§ **Action item**
For each line in the records, produce an exact copy.

§ **Source data**
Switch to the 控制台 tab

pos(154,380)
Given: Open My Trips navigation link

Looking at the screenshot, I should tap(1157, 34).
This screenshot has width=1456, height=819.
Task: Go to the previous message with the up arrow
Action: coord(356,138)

§ **Reply to the task**
Switch to the 控制台 tab

pos(154,380)
Given: Open My Trips navigation link

Looking at the screenshot, I should tap(1157, 34).
This screenshot has width=1456, height=819.
Task: Go to the previous message with the up arrow
Action: coord(356,138)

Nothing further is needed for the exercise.